Extracted records
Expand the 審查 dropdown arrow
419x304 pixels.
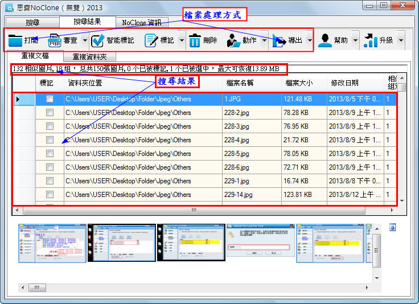tap(85, 40)
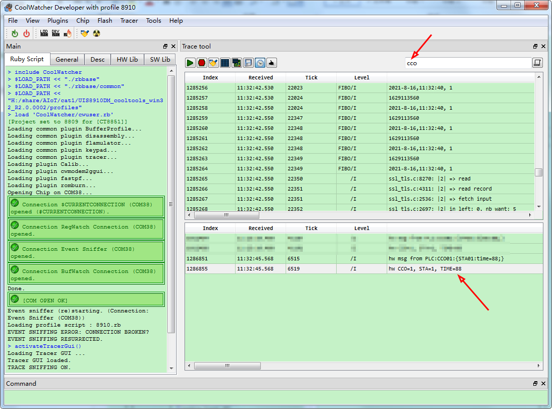Click the flame burn flash icon
552x409 pixels.
coord(67,33)
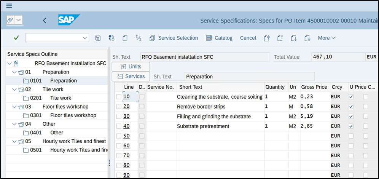
Task: Jump to the first page icon
Action: point(266,38)
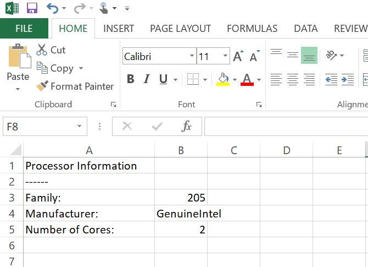Image resolution: width=368 pixels, height=267 pixels.
Task: Toggle Bold formatting
Action: (131, 79)
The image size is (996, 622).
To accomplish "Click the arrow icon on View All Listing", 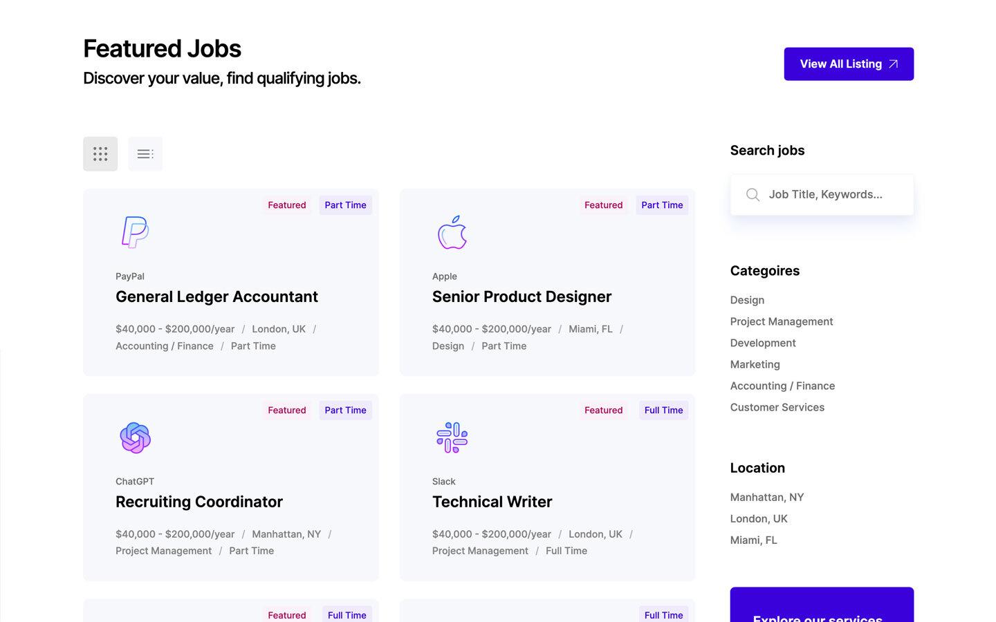I will 892,63.
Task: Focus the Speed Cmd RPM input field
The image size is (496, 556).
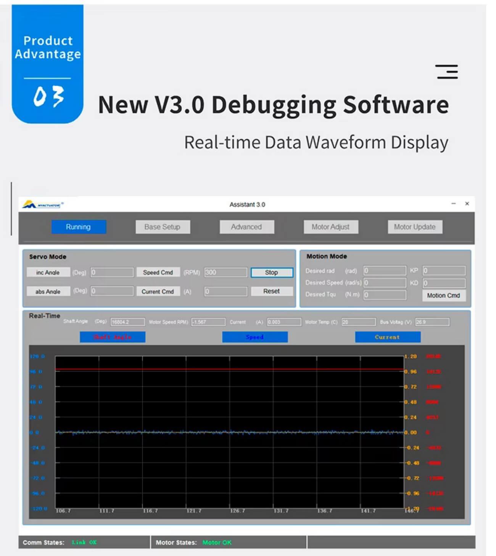Action: point(225,272)
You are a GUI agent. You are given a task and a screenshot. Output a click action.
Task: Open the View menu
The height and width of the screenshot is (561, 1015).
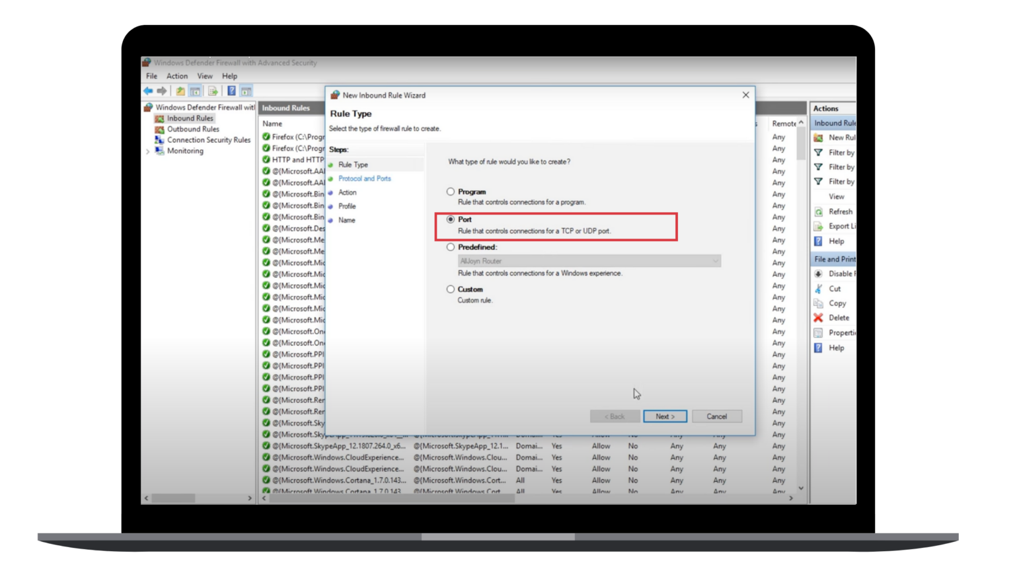(x=205, y=76)
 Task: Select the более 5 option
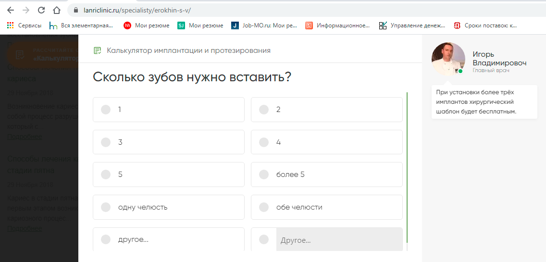327,174
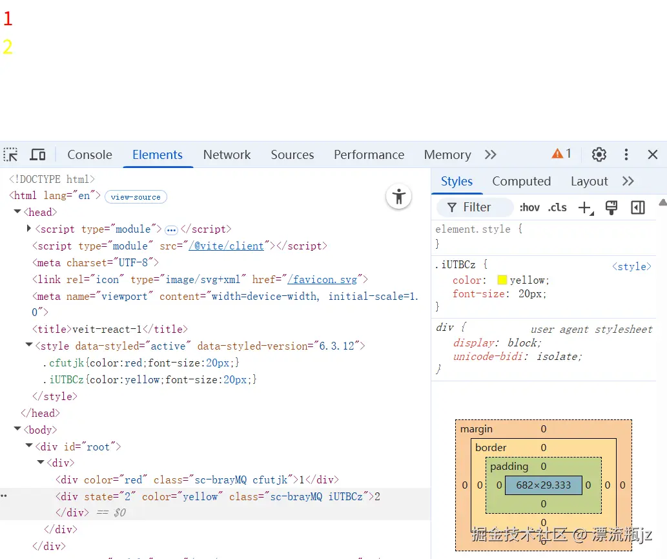This screenshot has width=667, height=559.
Task: Click the rendering emulation brush icon
Action: (611, 207)
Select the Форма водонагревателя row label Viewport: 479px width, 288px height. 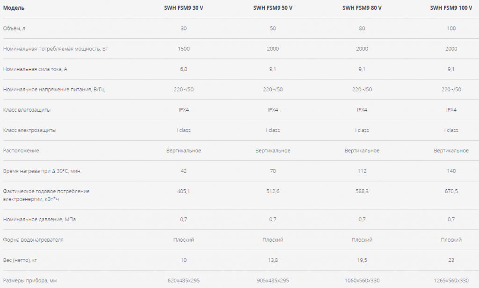(x=33, y=240)
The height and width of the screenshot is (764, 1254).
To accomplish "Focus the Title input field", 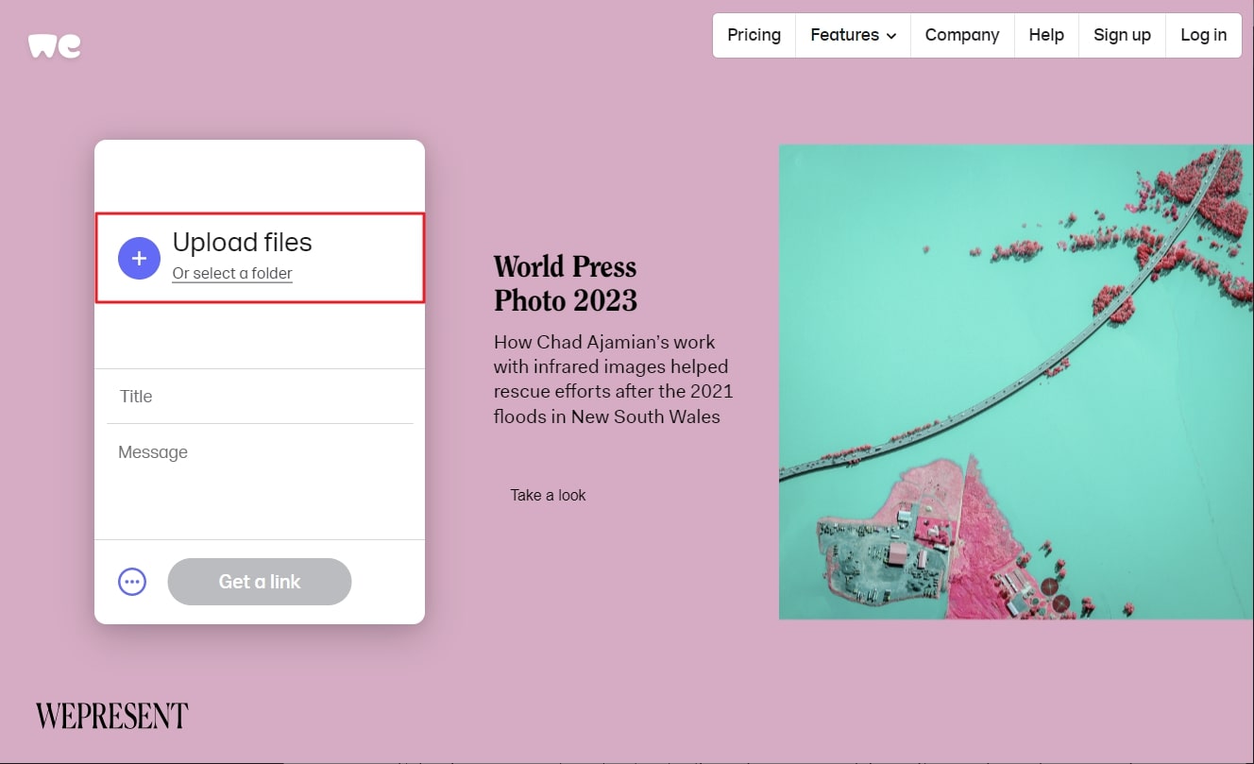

> Description of the task: From the line that includes "The height and width of the screenshot is (764, 1254)." on down to the last line of the entries above, set down each line exactly, leaving out the pictures.

> Exercise result:
The height and width of the screenshot is (764, 1254).
To accomplish "Focus the Title input field", 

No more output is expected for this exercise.